<<<<
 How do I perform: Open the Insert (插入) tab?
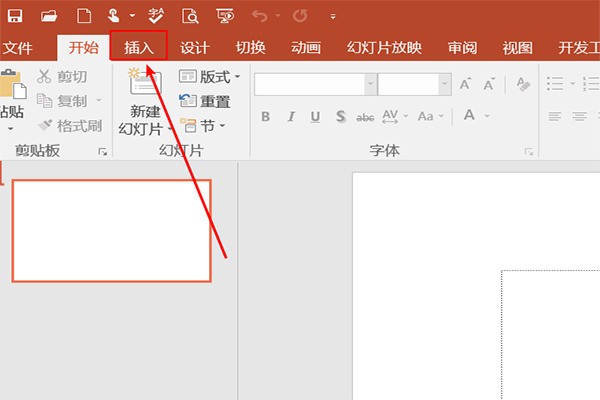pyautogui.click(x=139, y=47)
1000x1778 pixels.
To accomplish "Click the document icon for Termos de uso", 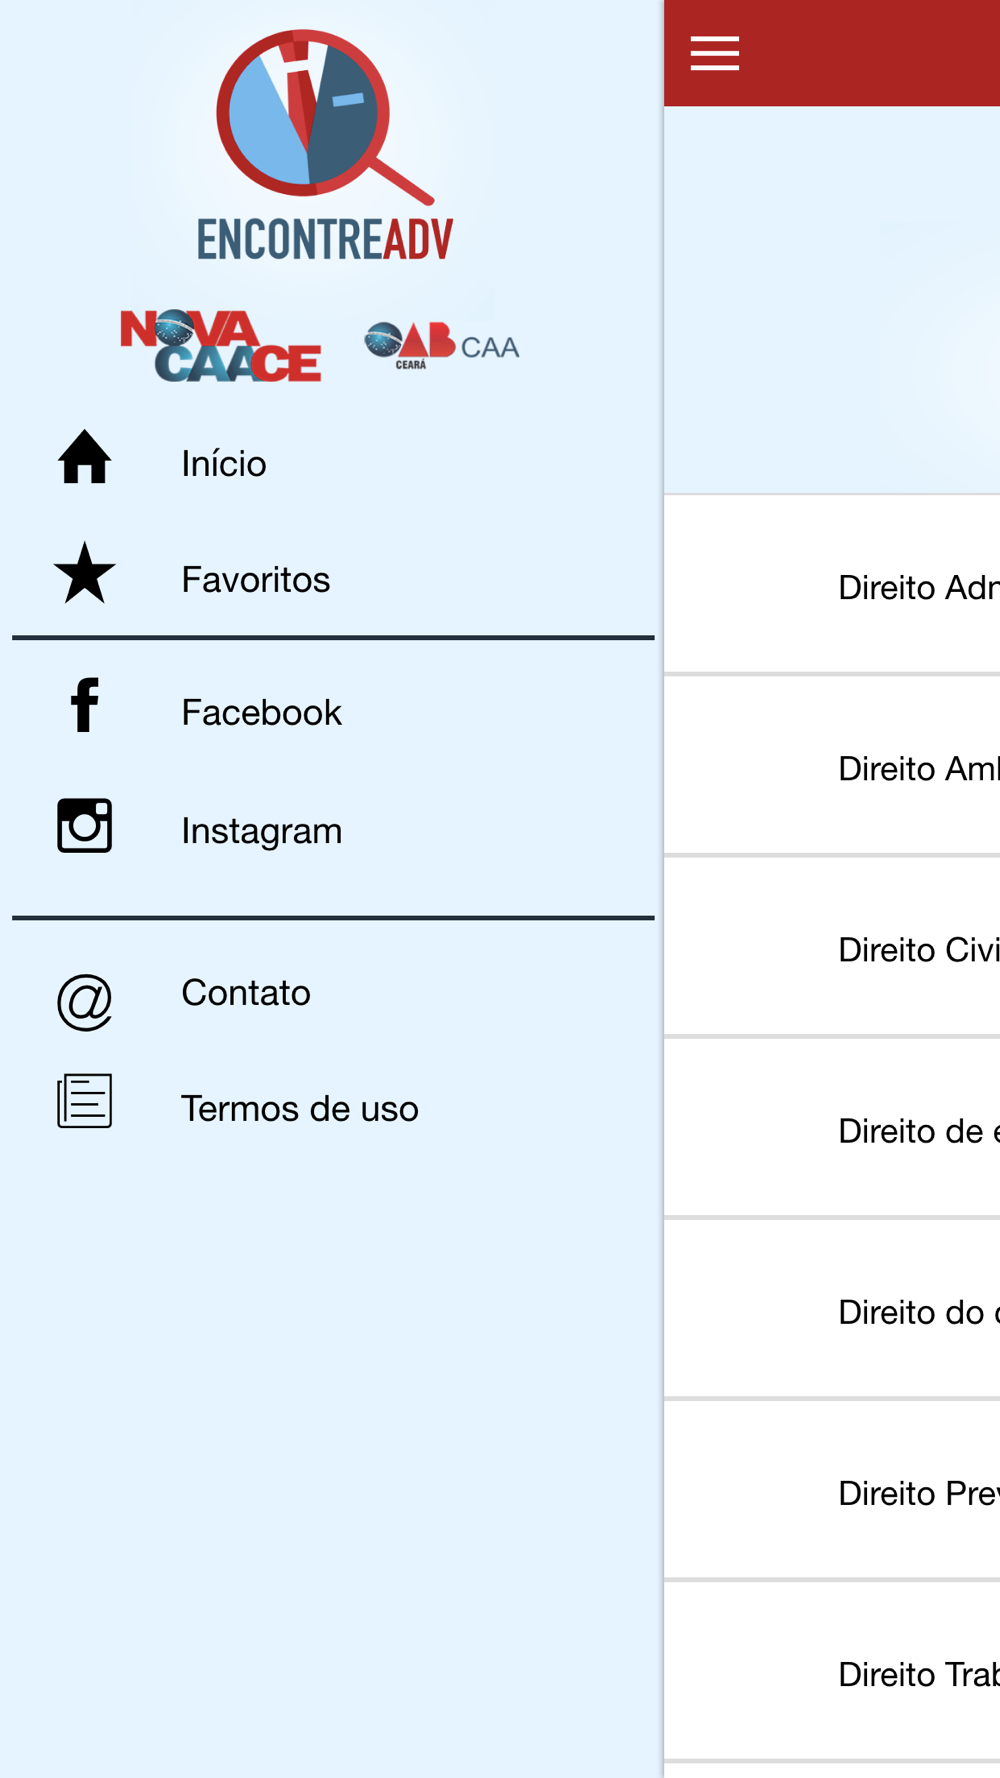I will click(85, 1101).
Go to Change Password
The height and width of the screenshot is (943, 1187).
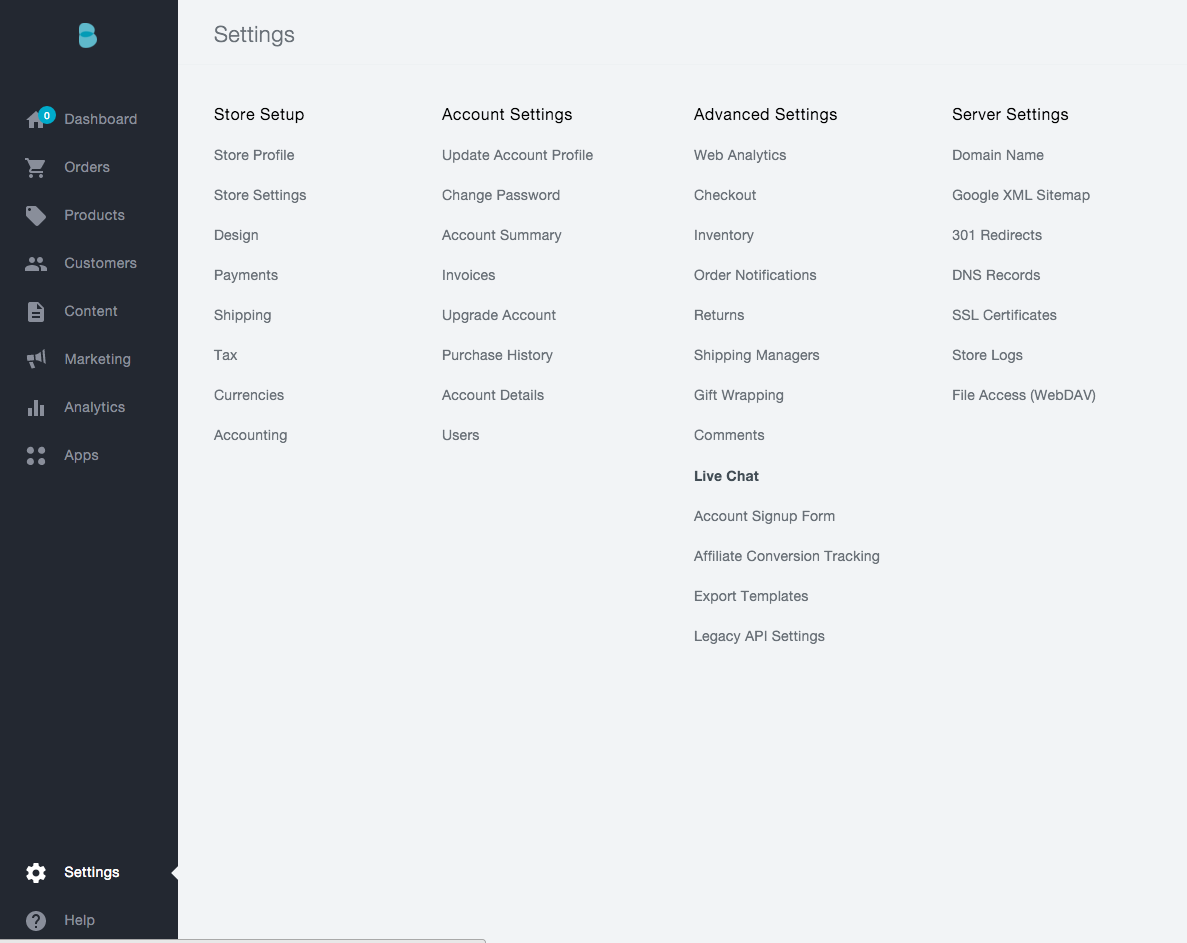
>>>>
EXERCISE AIM - Which lines run from the one containing "Go to Change Password" to the end of the entries above? Write them out exactly, leaving out every picture.

WRITTEN SOLUTION -
Go to Change Password
The height and width of the screenshot is (943, 1187).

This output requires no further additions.